Text summarization in spaCy and NLTK

Text summarization, a subdomain of NLP, is a shortcut to reading an enormous set of documents. There are various popular NLP Libraries, two of which are Spacy and NLTK. Before learning to code, let's first understand the general approach of a text summarizer and the logic we will be following throughout coding.

While performing text summarization, the initial step is text cleaning which is more generally called the text preprocessing step. In this cleaning step, we perform tasks like removing punctuation, converting to lowercase, and handling special characters. The next step is to split our text into sentences and then further into words. After that, we obtain a word-frequency count on whose basis the sentences are ranked. The most important sentences are identified, which are then included in the final summary.

Now, let's learn to code a text summarizer in spaCy and NLTK.

Text summarizer in spaCy

Importing libraries

Firstly, we will import spaCy, which is a popular Python library for natural language processing tasks and other necessary modules.

import spacy
from spacy.lang.en.stop_words import STOP_WORDS
from string import punctuation

Code explanation

  • Line 1: Imports spaCy library

  • Line 2– 3: Imports the stop words and punctuation from the spaCy library and string module, respectively.

Preprocessing the corpus

In the second step, we process the corpus, that is, we remove the stop words and punctuation from the text.

# Sample input text
text = """"In an attempt to build an AI-ready workforce, Microsoft announced Intelligent Cloud Hub which has been lanched to empower the next generation of students with AI-ready skills. Envisioned as a three-year collaborative program, Intelligent Cloud Hub will support around 100 institutions with AI infrastructure, course content and curriculum, developer support, development tools and give students access to cloud and AI services. As part of the program, the Redmond giant which wants to expand its reach and is planning to build a strong developer ecosystem in India with the program will set up the core AI infrastructure and IoT Hub for the selected campuses. The company will provide AI development tools and Azure AI services such as Microsoft Cognitive Services, Bot Services and Azure Machine Learning.According to Manish Prakash, Country General Manager-PS, Health and Education, Microsoft India, said, With AI being the defining technology of our time, it is transforming lives and industry and the jobs of tomorrow will require a different skillset. This will require more collaborations and training and working with AI. That’s why it has become more critical than ever for educational institutions to integrate new cloud and AI technologies. The program is an attempt to ramp up the institutional set-up and build capabilities among the educators to educate the workforce of tomorrow. The program aims to build up the cognitive skills and in-depth understanding of developing intelligent cloud connected solutions for applications across industry. Earlier in April this year, the company announced Microsoft Professional Program In AI as a learning track open to the public. The program was developed to provide job ready skills to programmers who wanted to hone their skills in AI and data science with a series of online courses which featured hands-on labs and expert instructors as well. This program also included developer-focused AI school that provided a bunch of assets to help build AI skills."""
# Load the English language model
nlp = spacy.blank("en")
# Convert text to lowercase and tokenize without removing stop words and punctuation
doc = nlp(text.lower())
Preprocessing the text

Code explanation

  • Line 1–2: This is our sample text for summarization

  • Line 4: This line loads the English language model for spaCy. The blank("en") method creates an empty pipeline without any pre-existing components.
━━━━━━━━━━━━━━━━━━━━
WRITTEN PROBLEM 1:
Answer these questions from the spaCy summarization tutorial:
(a) Which tasks does the cleaning step include?
(b) What does the blank("en") method create?
(c) Which two sources supply the imported stop words and punctuation?
The text and the listing come from unrelated sources.

(Listing from a pointing dataset)
━━━━━━━━━━━━━━━━━━━━
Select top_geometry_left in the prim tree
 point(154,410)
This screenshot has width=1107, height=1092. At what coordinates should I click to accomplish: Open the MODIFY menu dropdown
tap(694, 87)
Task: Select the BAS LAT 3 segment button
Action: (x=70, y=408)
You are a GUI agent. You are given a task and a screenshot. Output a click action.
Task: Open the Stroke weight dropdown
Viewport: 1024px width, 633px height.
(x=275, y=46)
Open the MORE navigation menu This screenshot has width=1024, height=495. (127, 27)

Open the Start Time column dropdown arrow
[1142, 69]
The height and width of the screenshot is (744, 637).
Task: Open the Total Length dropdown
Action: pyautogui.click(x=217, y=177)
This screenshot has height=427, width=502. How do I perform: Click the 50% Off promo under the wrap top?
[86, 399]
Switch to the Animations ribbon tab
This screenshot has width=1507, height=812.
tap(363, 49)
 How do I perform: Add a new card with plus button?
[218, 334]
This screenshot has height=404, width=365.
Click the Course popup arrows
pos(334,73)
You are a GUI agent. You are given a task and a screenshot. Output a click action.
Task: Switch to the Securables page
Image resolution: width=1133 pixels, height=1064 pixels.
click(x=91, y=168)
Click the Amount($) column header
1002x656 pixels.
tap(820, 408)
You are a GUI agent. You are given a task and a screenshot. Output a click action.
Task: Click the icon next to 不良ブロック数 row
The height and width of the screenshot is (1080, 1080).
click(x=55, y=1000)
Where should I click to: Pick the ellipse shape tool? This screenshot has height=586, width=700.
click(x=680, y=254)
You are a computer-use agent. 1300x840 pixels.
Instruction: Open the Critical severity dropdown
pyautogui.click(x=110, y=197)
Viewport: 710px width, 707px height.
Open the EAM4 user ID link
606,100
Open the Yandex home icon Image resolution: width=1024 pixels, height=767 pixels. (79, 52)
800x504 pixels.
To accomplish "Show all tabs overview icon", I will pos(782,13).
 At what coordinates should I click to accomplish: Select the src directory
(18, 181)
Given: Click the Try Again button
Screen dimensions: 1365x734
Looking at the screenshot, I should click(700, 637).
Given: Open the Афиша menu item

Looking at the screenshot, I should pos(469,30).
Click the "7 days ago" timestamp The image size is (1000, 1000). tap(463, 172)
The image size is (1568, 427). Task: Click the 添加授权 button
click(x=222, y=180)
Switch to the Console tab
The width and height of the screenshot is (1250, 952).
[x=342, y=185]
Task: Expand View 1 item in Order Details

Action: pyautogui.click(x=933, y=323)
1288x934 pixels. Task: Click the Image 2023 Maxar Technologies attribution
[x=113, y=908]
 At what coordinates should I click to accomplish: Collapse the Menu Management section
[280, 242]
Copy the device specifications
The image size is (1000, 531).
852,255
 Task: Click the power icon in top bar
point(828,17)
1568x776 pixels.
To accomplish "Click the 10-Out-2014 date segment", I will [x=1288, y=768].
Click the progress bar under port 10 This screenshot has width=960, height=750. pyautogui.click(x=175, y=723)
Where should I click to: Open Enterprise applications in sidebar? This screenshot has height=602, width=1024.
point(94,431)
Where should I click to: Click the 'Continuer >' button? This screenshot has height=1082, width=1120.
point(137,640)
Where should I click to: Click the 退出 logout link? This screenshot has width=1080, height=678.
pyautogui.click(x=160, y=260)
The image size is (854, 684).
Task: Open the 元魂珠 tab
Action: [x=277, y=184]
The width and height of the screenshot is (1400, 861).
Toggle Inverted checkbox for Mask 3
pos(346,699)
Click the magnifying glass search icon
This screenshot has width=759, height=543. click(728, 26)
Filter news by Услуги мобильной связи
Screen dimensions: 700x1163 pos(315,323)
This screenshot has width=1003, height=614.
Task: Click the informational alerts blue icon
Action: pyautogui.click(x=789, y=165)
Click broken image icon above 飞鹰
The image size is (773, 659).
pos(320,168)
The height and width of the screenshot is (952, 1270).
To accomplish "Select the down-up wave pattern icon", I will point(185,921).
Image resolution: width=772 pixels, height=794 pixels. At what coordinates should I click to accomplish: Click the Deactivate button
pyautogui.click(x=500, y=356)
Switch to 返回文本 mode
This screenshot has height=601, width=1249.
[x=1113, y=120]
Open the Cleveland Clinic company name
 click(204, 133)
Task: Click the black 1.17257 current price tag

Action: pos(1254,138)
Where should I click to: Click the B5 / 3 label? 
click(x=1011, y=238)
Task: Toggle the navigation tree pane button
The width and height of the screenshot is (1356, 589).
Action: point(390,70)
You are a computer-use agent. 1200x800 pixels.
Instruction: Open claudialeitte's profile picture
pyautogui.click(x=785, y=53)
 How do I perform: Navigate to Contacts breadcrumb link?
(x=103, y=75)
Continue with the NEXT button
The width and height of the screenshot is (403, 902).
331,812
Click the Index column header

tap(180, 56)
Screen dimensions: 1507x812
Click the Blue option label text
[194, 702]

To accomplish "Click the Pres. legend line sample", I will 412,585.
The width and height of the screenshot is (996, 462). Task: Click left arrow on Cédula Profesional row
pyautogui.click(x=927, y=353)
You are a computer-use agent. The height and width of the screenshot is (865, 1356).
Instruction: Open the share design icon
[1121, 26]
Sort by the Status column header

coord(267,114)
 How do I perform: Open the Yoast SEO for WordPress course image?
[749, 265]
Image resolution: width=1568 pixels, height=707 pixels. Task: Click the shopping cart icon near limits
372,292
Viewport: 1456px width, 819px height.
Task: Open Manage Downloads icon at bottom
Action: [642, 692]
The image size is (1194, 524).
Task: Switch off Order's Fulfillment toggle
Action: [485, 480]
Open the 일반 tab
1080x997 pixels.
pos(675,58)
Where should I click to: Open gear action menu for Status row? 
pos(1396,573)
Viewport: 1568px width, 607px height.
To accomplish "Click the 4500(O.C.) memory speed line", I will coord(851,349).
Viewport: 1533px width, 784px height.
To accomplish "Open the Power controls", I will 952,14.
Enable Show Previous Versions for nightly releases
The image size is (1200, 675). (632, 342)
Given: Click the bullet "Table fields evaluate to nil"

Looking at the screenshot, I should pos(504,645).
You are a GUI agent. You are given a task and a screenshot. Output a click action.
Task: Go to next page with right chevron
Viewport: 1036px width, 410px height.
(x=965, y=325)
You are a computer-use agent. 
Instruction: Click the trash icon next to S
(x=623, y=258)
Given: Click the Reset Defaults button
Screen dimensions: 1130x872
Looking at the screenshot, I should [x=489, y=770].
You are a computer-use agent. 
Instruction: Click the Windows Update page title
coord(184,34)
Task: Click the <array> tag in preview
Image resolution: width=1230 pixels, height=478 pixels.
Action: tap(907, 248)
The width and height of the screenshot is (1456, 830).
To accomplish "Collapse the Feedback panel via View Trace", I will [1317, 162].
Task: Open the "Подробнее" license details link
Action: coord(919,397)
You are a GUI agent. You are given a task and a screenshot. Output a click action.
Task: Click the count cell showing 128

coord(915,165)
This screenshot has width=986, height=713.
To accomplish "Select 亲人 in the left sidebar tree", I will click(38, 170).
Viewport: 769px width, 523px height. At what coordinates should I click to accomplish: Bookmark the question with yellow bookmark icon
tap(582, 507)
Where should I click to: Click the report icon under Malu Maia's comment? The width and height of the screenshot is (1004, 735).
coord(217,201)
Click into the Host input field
━━━━━━━━━━━━━━━━━━━━
WRITTEN PROBLEM 2: Echo the listing line for line. Begin at its first line and stop after the line that contains "I will pos(782,13).", with both ends included.

EXPECTED ANSWER 1:
(a) Removing punctuation, converting to lowercase, and handling special characters.
(b) An empty pipeline without any pre-existing components.
(c) The spaCy library supplies the stop words, and the string module supplies the punctuation.

EXPECTED ANSWER 2:
Select top_geometry_left in the prim tree
 point(154,410)
This screenshot has width=1107, height=1092. At what coordinates should I click to accomplish: Open the MODIFY menu dropdown
tap(694, 87)
Task: Select the BAS LAT 3 segment button
Action: (x=70, y=408)
You are a GUI agent. You are given a task and a screenshot. Output a click action.
Task: Open the Stroke weight dropdown
Viewport: 1024px width, 633px height.
(x=275, y=46)
Open the MORE navigation menu This screenshot has width=1024, height=495. (127, 27)

Open the Start Time column dropdown arrow
[1142, 69]
The height and width of the screenshot is (744, 637).
Task: Open the Total Length dropdown
Action: pyautogui.click(x=217, y=177)
This screenshot has height=427, width=502. How do I perform: Click the 50% Off promo under the wrap top?
[86, 399]
Switch to the Animations ribbon tab
This screenshot has width=1507, height=812.
tap(363, 49)
 How do I perform: Add a new card with plus button?
[218, 334]
This screenshot has height=404, width=365.
Click the Course popup arrows
pos(334,73)
You are a GUI agent. You are given a task and a screenshot. Output a click action.
Task: Switch to the Securables page
Image resolution: width=1133 pixels, height=1064 pixels.
click(x=91, y=168)
Click the Amount($) column header
1002x656 pixels.
tap(820, 408)
You are a GUI agent. You are given a task and a screenshot. Output a click action.
Task: Click the icon next to 不良ブロック数 row
The height and width of the screenshot is (1080, 1080).
click(x=55, y=1000)
Where should I click to: Pick the ellipse shape tool? This screenshot has height=586, width=700.
click(x=680, y=254)
You are a computer-use agent. 1300x840 pixels.
Instruction: Open the Critical severity dropdown
pyautogui.click(x=110, y=197)
Viewport: 710px width, 707px height.
Open the EAM4 user ID link
606,100
Open the Yandex home icon Image resolution: width=1024 pixels, height=767 pixels. (79, 52)
800x504 pixels.
To accomplish "Show all tabs overview icon", I will pos(782,13).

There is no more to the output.